Princess Mary, the Princess Royal and Countess of Harewood
Mary died in 1965, and the years following her death saw her family auction off quite a chunk of her jewel collection, including the parure that went along with Queen Victoria's Sapphire Coronet. The tiara, however, managed to stay in the family for many more years. At the least, it was worn by Patricia, Countess of Harewood (George’s second wife) and by Andrea Lascelles at her wedding to the Earl’s fourth son, Mark, in 1992.

The Countess of Harewood and Andrea Lascelles
Without a royal wearer, though, the tiara fell out of the public eye. While putting together an exhibition for Wartski’s in 1997, Geoffrey Munn wrote to the Earl wondering if he had any pieces with royal provenance. His inquiry prompted what must have been an amusing call from the Countess, telling him that they had just one and it was “so small you probably will not want it.” Naturally, he did want it, and it was exhibited in 1997 and again at the Victoria and Albert Museum (appropriately!) in 2002.
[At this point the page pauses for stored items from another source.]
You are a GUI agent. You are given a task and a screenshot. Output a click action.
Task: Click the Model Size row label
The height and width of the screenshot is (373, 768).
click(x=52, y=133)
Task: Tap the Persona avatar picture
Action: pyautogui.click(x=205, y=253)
 Department for Culture, Media & Sport
At some point in time after that, the Lascelles family sold the tiara to a London dealer. (Perhaps Wartski, as the tiara appeared in 2012 and after with Wartski's Geoffrey Munn. George Lascelles passed away in July 2011 and his son David inherited the title, so it is possible inheritance taxes again played a role.) This information came to light in August 2016, when it was revealed that the London dealer had sold the tiara to an overseas buyer. The sale was stopped by the Culture Minister when the buyer applied for an export license. Because the coronet is a highly important piece with great historical significance, a temporary export ban was put in place to allow more time to find a buyer that could match the requested price of £5 million and keep it in the United Kingdom.

 Department for Culture, Media & Sport
The temporary export ban succeeded in its goal. Hedge fund tycoon William Bollinger purchased the tiara and gifted it to London's Victoria & Albert Museum. Bollinger was already a significant donor and the museum's stunning gem gallery, home to other treasures like the Manchester Tiara and the Londonderry Tiara, bears the name of the benefactor and his wife.

 Department for Culture, Media & Sport
The coronet will go on display at the V&A in 2019, the bicentenary year of the birth of both Victoria and Albert, as the centerpiece of the William and Judith Bollinger Jewellery Gallery.